■ Extract provided
One of the things I’ve noticed since moving into the quantum computing space is how much of the conversation is still framed around the potential of what quantum will do someday, for someone, under the right conditions. That framing isn’t wrong exactly, but it tends to obscure the more immediate question: what does the path from here to there actually look like, and who is doing the infrastructure work to build it?
Today at HPE Discover Las Vegas, HPE announced IQM as one of its named quantum collaborators in their hybrid classical-quantum computing platform. I want to explain why I think that’s significant, and be honest about what it is and isn’t.
HPE is building out a hybrid quantum-HPC platform that brings together multiple quantum hardware modalities (superconducting, neutral atom, ion trap, silicon spin) alongside their classical Cray supercomputing infrastructure. The goal is to create testbeds for hybrid algorithm co-design, benchmarking of quantum-HPC workflows, and software interoperability across these environments.
IQM is their superconducting quantum partner in that work. We’re collaborating on the integration of IQM’s quantum systems with HPE’s HPC infrastructure, and working together to identify and pursue opportunities where that integrated stack makes sense for customers.
I want to be direct about where we are: this is the beginning of a collaboration, not the end of a process. The engineering challenges are real. Tightly coupling quantum processors to classical supercomputers (managing latency, data movement, error correction, control systems) is genuinely difficult. What we’re doing with HPE is the serious, methodical work of figuring out how to do it right.
There’s been healthy debate about where quantum computing finds its first real foothold in enterprise. Cloud access is one model. Standalone systems are another. My view, shaped by what I’ve seen in the U.S. market, is that the most credible near-term path runs through HPC.
The organizations most likely to find practical value from quantum in the next few years are the ones already running the most demanding classical workloads: national laboratories, research institutions, defense and aerospace organizations, pharmaceutical companies working on molecular simulation. These are HPC customers. They have the technical sophistication to work with quantum systems that are still maturing, the domain knowledge to identify where quantum might offer genuine advantage, and the infrastructure to integrate it properly.
IQM’s deployment model fits that environment well. We build full-stack quantum computers designed for on-premises deployment, integrated directly with existing HPC infrastructure. That means the customer owns the hardware outright, controls the data, and retains the IP generated on the system. There’s no shared cloud environment, no queuing behind other users, no dependency on a vendor’s uptime. The quantum processor runs dedicated, alongside the classical system, as a specialized accelerator for specific problem classes where quantum algorithms offer a meaningful advantage over classical approaches.

■ Source material
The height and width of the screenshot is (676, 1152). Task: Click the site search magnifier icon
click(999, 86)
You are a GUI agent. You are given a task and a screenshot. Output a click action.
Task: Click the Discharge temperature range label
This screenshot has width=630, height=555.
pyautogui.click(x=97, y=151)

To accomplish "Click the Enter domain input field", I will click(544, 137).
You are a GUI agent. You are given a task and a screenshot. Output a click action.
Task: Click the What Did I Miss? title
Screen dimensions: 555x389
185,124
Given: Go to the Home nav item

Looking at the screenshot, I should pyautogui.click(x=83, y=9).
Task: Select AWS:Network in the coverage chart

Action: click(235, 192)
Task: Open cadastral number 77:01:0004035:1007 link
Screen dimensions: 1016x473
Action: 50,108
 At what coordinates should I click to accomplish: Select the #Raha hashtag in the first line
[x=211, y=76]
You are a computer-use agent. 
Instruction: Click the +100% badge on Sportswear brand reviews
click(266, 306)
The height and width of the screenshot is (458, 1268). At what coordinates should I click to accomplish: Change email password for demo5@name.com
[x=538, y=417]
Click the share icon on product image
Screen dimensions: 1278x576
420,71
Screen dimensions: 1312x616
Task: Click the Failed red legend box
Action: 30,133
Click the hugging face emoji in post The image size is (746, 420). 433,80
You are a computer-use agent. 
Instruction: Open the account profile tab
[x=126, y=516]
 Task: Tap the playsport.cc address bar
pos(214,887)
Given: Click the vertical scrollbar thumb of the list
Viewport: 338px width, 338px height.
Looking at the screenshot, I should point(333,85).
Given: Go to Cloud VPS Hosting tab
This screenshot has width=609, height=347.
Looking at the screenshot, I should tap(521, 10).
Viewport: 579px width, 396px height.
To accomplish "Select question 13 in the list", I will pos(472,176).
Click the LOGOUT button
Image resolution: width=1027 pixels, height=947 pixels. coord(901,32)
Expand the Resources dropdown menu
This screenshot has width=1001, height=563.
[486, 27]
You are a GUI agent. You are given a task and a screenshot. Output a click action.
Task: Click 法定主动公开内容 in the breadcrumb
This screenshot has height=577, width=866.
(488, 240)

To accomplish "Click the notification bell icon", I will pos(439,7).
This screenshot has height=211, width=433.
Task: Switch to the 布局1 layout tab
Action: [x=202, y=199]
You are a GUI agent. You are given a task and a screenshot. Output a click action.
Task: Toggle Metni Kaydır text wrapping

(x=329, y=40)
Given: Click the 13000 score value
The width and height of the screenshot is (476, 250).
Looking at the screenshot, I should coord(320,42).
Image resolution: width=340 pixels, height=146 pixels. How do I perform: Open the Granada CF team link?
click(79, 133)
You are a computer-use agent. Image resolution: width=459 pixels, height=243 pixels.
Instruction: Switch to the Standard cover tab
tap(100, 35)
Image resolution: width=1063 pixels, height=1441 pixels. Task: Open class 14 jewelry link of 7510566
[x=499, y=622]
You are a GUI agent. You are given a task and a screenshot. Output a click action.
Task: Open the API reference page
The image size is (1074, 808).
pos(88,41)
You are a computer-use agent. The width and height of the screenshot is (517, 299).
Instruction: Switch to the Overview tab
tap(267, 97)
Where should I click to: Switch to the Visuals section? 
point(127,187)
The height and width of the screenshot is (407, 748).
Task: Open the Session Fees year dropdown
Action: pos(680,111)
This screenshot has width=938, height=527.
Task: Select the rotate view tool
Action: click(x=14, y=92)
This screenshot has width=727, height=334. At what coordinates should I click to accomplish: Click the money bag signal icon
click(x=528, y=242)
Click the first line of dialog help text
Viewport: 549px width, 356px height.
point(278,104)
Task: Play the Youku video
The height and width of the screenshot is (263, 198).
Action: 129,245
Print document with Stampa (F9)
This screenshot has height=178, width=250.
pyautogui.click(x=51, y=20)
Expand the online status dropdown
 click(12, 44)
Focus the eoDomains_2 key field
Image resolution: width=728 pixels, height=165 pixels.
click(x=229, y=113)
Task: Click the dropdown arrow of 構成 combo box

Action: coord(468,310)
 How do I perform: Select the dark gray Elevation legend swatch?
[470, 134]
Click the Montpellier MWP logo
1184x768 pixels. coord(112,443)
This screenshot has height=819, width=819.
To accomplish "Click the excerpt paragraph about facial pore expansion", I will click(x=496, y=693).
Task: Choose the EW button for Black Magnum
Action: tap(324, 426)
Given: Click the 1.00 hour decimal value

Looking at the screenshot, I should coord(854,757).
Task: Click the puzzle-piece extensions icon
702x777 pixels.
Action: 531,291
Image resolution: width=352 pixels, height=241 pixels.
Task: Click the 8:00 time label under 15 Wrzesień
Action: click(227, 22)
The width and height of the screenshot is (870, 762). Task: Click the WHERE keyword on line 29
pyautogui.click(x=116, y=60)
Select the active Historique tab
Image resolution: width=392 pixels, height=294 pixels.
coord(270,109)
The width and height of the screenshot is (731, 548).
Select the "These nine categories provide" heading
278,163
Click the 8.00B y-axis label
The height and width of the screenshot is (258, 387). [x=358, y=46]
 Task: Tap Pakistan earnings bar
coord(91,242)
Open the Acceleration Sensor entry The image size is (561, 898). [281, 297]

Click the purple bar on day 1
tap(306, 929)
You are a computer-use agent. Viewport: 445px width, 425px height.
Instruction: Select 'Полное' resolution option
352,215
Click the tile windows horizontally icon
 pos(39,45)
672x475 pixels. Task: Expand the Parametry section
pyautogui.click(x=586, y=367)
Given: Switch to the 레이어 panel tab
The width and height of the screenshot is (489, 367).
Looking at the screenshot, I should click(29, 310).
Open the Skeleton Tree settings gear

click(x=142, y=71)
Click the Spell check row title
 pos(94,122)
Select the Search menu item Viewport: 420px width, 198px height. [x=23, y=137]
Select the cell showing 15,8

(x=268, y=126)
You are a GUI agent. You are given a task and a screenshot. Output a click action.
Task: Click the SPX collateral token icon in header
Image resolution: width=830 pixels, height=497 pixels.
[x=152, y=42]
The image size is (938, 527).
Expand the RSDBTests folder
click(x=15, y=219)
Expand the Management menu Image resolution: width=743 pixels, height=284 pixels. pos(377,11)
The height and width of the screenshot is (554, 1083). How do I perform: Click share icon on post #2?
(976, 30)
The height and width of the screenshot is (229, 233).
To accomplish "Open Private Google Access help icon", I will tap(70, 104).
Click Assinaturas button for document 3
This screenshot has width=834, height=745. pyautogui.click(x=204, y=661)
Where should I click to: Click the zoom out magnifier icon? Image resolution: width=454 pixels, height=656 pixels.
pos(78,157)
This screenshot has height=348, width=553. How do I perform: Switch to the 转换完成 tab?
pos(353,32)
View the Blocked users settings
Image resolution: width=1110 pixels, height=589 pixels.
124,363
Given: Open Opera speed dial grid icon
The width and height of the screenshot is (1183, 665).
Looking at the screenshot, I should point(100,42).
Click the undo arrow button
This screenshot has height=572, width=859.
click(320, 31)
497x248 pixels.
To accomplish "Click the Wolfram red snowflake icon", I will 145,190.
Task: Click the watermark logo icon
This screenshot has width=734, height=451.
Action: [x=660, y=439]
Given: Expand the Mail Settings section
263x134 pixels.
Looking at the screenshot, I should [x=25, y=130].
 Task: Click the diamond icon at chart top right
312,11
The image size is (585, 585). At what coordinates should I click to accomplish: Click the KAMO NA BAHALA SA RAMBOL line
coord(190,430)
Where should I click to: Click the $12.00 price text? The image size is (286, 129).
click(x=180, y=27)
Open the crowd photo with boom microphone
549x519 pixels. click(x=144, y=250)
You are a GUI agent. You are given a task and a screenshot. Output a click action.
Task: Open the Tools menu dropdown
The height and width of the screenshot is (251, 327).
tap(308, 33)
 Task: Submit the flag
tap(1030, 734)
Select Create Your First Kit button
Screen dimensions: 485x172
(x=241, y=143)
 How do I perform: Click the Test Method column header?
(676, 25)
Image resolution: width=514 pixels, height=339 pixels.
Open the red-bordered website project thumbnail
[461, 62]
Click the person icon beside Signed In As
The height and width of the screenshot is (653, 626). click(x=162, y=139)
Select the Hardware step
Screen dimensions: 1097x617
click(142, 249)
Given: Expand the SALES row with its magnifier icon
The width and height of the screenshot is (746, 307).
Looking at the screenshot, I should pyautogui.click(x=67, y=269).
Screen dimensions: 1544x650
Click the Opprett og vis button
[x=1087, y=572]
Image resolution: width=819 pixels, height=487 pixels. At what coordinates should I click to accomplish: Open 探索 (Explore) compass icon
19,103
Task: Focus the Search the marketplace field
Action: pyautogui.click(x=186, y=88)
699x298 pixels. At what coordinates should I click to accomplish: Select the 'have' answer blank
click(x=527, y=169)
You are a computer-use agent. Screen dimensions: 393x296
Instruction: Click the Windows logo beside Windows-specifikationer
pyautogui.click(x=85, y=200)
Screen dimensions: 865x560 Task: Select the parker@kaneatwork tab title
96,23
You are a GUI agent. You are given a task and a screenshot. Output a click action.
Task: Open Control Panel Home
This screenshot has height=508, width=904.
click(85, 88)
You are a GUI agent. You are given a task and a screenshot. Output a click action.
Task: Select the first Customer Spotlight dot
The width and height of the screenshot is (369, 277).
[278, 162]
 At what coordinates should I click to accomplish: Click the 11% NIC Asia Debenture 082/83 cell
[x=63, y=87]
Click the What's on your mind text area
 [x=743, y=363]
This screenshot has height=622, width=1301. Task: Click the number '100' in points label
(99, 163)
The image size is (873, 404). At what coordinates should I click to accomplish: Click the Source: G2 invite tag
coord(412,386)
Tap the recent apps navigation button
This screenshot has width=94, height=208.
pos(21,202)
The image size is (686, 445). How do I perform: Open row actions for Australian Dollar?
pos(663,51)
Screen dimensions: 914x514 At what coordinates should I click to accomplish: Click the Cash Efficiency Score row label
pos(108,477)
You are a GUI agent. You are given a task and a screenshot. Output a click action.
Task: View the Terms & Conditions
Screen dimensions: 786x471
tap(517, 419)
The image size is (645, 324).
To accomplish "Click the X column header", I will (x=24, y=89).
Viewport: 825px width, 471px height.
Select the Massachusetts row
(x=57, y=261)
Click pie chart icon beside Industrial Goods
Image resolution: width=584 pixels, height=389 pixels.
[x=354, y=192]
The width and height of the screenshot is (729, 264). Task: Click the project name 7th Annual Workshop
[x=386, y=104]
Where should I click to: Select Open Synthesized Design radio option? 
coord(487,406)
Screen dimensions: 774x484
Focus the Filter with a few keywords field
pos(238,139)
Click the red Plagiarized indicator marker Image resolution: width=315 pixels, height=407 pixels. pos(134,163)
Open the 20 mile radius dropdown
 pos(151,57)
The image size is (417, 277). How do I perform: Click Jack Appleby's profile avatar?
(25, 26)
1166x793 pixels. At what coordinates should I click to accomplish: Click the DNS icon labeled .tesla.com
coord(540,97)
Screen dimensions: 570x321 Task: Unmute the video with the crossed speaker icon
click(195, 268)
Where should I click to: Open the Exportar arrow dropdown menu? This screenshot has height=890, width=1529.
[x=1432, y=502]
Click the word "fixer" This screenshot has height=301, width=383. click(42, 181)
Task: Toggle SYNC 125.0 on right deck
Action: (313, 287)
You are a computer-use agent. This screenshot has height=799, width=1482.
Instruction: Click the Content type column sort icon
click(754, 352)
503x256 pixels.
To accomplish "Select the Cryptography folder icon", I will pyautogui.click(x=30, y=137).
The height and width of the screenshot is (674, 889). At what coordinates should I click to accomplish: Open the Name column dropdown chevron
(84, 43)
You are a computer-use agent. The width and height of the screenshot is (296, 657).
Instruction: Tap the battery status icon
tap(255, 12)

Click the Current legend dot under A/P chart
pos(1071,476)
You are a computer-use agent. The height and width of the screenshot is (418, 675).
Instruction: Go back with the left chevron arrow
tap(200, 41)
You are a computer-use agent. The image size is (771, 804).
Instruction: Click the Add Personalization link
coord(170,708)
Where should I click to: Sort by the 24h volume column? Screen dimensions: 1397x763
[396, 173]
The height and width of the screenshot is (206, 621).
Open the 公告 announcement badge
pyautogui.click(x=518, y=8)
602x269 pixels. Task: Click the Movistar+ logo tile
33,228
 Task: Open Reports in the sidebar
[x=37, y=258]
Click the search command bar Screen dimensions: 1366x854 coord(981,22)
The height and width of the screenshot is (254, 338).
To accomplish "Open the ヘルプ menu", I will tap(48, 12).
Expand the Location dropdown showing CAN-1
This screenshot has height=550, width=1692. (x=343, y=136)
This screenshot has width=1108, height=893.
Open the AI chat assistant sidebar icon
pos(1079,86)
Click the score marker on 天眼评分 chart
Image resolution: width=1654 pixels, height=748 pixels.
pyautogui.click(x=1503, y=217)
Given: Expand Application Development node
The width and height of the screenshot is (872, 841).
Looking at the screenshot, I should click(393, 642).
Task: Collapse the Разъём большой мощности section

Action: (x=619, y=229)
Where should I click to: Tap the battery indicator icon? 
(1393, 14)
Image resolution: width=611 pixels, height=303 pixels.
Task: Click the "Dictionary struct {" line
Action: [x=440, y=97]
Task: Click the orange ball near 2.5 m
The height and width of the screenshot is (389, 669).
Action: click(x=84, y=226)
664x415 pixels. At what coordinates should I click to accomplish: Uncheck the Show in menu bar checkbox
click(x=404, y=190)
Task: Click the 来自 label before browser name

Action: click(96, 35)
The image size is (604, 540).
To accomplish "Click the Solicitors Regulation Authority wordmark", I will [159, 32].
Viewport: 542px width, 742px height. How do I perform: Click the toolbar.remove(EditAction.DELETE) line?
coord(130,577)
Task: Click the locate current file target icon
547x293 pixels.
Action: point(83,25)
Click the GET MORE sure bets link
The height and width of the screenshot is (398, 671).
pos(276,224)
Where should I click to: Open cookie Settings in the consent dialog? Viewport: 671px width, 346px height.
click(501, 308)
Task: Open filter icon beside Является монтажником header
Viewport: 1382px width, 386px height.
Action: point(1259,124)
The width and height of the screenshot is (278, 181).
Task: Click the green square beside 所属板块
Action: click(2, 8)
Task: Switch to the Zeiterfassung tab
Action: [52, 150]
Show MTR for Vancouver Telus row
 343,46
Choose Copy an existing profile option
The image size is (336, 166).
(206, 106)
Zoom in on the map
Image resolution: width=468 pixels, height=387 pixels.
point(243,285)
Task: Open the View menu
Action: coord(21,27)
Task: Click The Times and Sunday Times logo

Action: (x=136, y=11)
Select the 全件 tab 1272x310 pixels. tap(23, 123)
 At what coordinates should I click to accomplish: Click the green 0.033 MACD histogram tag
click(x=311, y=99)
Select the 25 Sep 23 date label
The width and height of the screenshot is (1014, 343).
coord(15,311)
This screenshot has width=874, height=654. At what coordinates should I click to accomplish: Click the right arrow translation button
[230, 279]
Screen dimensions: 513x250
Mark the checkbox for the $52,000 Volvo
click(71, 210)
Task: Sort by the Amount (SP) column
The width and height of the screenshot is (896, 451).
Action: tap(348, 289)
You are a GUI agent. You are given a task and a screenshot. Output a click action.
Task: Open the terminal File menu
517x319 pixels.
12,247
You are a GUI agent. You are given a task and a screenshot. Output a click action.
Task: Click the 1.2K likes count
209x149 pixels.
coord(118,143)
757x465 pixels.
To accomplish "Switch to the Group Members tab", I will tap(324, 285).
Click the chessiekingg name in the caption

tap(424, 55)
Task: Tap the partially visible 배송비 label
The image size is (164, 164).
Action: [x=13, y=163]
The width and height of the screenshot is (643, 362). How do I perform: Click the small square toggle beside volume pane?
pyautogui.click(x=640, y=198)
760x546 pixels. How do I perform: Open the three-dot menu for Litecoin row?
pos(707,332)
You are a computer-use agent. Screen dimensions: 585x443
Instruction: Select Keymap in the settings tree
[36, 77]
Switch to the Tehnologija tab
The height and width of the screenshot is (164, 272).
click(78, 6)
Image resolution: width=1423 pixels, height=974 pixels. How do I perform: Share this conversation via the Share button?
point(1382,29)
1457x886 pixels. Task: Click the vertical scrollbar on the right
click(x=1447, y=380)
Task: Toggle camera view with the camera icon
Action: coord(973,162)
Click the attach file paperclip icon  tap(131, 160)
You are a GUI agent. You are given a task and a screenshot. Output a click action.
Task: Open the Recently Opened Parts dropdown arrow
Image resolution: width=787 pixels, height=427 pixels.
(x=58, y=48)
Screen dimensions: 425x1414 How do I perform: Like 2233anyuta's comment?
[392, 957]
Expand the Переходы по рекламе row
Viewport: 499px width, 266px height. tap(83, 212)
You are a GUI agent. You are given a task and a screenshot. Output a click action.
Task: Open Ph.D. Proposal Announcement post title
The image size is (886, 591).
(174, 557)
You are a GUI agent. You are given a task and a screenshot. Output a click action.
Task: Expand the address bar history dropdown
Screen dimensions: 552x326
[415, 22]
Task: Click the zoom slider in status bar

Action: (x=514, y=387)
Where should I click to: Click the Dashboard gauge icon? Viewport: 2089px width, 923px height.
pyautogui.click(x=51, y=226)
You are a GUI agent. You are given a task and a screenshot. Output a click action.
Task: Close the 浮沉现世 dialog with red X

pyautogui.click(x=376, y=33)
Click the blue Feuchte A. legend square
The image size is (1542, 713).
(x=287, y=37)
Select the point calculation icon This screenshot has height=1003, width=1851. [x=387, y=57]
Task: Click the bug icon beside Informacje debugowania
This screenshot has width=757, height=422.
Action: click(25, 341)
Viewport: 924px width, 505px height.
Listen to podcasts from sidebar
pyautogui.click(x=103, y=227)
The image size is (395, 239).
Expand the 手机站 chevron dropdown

■ What you need to do
a) Extract everything from "Today at HPE" down to "sense for customers." in the post about IQM's quantum collaboration with HPE, copying it word for word.
b) Extend the post about IQM's quantum collaboration with HPE, starting right after its last sentence.

■ Responses in order
a)
Today at HPE Discover Las Vegas, HPE announced IQM as one of its named quantum collaborators in their hybrid classical-quantum computing platform. I want to explain why I think that’s significant, and be honest about what it is and isn’t.
HPE is building out a hybrid quantum-HPC platform that brings together multiple quantum hardware modalities (superconducting, neutral atom, ion trap, silicon spin) alongside their classical Cray supercomputing infrastructure. The goal is to create testbeds for hybrid algorithm co-design, benchmarking of quantum-HPC workflows, and software interoperability across these environments.
IQM is their superconducting quantum partner in that work. We’re collaborating on the integration of IQM’s quantum systems with HPE’s HPC infrastructure, and working together to identify and pursue opportunities where that integrated stack makes sense for customers.

b)
This isn’t a research prototype model. IQM has deployed 23 systems globally, more than any other quantum hardware manufacturer, to institutions that run production workloads and need systems that perform reliably. That deployment track record is part of why the integration work with HPE is grounded in operational reality rather than speculation.
That’s also the architecture HPE’s hybrid platform is designed around. It’s why the collaboration makes sense technically, not just commercially.
I’ll be straightforward about our position in the U.S. market: IQM is a strong European company that is working hard to build meaningful presence here. We just installed our first on-premises quantum system in the United States at Oak Ridge National Laboratory, one of the world’s leading HPC facilities. That’s a significant milestone for us. But the U.S. market is competitive, the customers are sophisticated, and credibility here is earned through consistent execution, not press releases.
The HPE collaboration is significant in that context because it connects IQM to the commercial HPC ecosystem in a way that matters to U.S. enterprise and federal customers. HPE has deep relationships across the national lab system, the defense industrial base, and large enterprise: exactly the customer segments where IQM’s deployment model is most relevant.
HPE Discover this week is the starting point for that work in public. We’re at demo booth #629 if you want to see what the integration looks like in practice.
I’m aware that “quantum is finally getting real” has been said more times than anyone would like to count. I don’t want to add to that noise. What I can say is that the infrastructure work (the testbeds, the integrations, the benchmarking, the software toolchains) has to happen before the applications can follow. That work is what this collaboration is about.
The customers who will be first to find practical value from quantum are the ones doing that infrastructure work now. IQM and HPE are trying to be good partners to those customers.